The Clayton Act also prevents companies from selling products with the condition that the buyer can only use their product. For example, a company that provides copy machines cannot be the sole supplier of the ink and paper as well. This creates a monopoly on the product. This is hard to prove however as sometimes the reason for the exclusive deal may be legitimate. In addition, some companies may need exclusivity to ensure that customers are getting the quality product that they expect when they make a purchase.

Private Lawsuits

The Clayton Act addresses private lawsuits as well. While the U.S. government has the right to enforce antitrust laws, up to 90 percent of lawsuits are brought on by private parties. They may even attempt to get treble damages and any attorney fees incurred. The damage awards can be as much as $1 billion making this type of lawsuit very attractive for individuals, businesses and lawyers and over 700 cases are filed in every year in the United States.

Labor Union Organization

The act also deals with the organization of labor unions stating that “the labor of a human being is not a commodity or article of commerce.” Corporations are forbidden from preventing the organization of labor unions. It also keeps labor strikes from being included in antitrust lawsuits. The result of this provision is that labor unions may organize and agree upon wages without being accused of price fixing.
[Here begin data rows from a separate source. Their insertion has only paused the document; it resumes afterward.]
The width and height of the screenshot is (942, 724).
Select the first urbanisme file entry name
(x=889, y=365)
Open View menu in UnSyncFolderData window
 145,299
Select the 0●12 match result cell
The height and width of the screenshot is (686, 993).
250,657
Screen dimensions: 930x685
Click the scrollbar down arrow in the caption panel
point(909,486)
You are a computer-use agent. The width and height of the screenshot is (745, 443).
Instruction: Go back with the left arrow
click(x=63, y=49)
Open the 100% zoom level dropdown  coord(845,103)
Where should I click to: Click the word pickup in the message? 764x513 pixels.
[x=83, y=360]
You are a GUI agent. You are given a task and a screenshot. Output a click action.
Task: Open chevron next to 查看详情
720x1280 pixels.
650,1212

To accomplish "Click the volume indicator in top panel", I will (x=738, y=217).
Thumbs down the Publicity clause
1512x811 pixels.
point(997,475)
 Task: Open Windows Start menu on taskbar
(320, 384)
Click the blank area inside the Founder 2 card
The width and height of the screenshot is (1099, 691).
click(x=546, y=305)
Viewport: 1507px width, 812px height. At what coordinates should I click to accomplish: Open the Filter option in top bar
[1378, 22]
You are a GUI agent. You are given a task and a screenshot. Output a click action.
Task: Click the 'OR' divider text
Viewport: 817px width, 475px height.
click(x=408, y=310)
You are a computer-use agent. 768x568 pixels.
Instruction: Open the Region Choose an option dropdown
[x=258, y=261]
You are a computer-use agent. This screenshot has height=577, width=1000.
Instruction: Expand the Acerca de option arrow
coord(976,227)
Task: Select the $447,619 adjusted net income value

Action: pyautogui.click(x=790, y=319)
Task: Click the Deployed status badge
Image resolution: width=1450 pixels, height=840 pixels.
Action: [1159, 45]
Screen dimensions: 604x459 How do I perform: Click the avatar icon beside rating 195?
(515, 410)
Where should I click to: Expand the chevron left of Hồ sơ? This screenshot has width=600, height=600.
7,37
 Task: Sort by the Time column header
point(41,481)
The most important provision of this act however is the prevention of anticompetitive mergers. This occurs when a company buys a competing firm. While most mergers allow the companies to create better quality goods at less expensive prices, some mergers limit competition and make price fixing easier. This part of the act was designed to prevent mergers from creating monopolies.

The Clayton Act was designed to supplement existing laws and prevent corporate greed from taking advantage of consumers and smaller businesses. It promotes free trade and prohibits business acts that may harm competition. The act also gives consumers more power over market demand.